First, I agree with @kibitzer that the survey itself is likely to have suffered from significant selection bias, in that the respondents were gathered based on ads on Stackoverflow. I'd bet the percentage of people who said "no" to "are you interested in continuing developing on the Salesforce platform" would have been much lower if the respondents were gathered from salesforce.stackexchange.com.
That said, even with the SO bias, Salesforce scoring less than the likes of Visual Basic, Wordpress, and Sharepoint should be cause for concern among the developer evangelism team and general management at Salesforce. At the very least I'd suggest it warrants a more targeted Salesforce developer survey that tries to determine if there is a significant developer community dissatisfaction issue, and what its roots are.

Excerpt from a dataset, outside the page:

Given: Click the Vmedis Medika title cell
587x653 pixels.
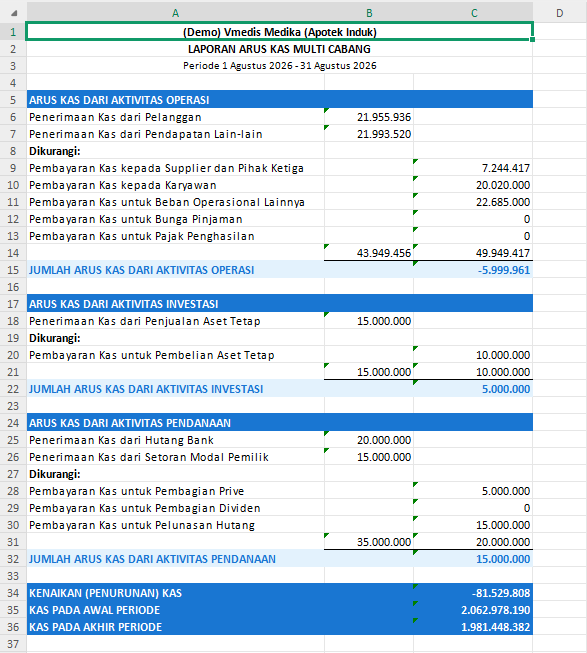Looking at the screenshot, I should 279,32.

Personally, although I've spent close to 10 years in the Salesforce ecosystem, I definitely find frustrations in the platform as a developer that don't exist in other programming or cloud platforms I have used. I'd love to see Salesforce close those gaps.
If I was able to prioritize Salesforce development team dollars with developer joy in mind, my priorities would be:
- give the community a set of development tools that include a robust and officially supported IDE, tight source control integration, continuous integration support, and better support for multi-developer/multi-team environments (e.g. a java-style folder/package structure for Apex/VF, sub-org/multi-org hierarchical environments)

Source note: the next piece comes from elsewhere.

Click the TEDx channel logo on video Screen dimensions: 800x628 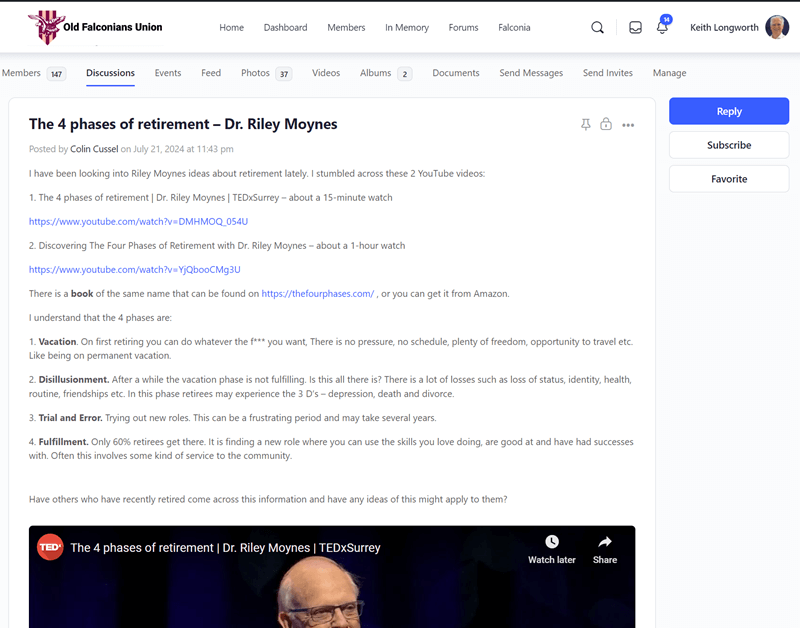click(50, 547)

- take a torch to the platform limits. I understand there are architectural reasons for many of the limits, but there are too many of them, they are a constant frustration to developers, and this aspect of the platform is significantly behind other cloud platforms like AWS. The "Limits Quick Reference Guide" is 47 pages long.
- this is probably a pipe dream, but providing a local execution emulator that doesn't require server round trips for saving Apex/VF, running tests, etc would be AWESOME and clearly is technically feasible. Even if it had significant limitations on what it could emulate.
- provide an on-platform data store that doesn't guarantee the ACID-style robustness of the core SOQL data store, but that is fast, cheap, and capable of solving big data problems. Something like DynamoDB but that is integrated into the platform such that it can augment and/or join with standard SObjects/UI elements with a much lower cost per GB of storage.
- expand the exposure of the core Java APIs into Apex. Binary file manipulation, image/sound APIs, and core utility APIs would be awesome. Thread.sleep would also be nice :)
Anyway, I think it could be treated as fact that the numbers in the SO survey have numerous flaws; that said, being at the bottom of the heap in any survey is never something you want to see. Hopefully it gets noticed within HQ and we developers get rewarded with some moves up the priority list for developer-centric features!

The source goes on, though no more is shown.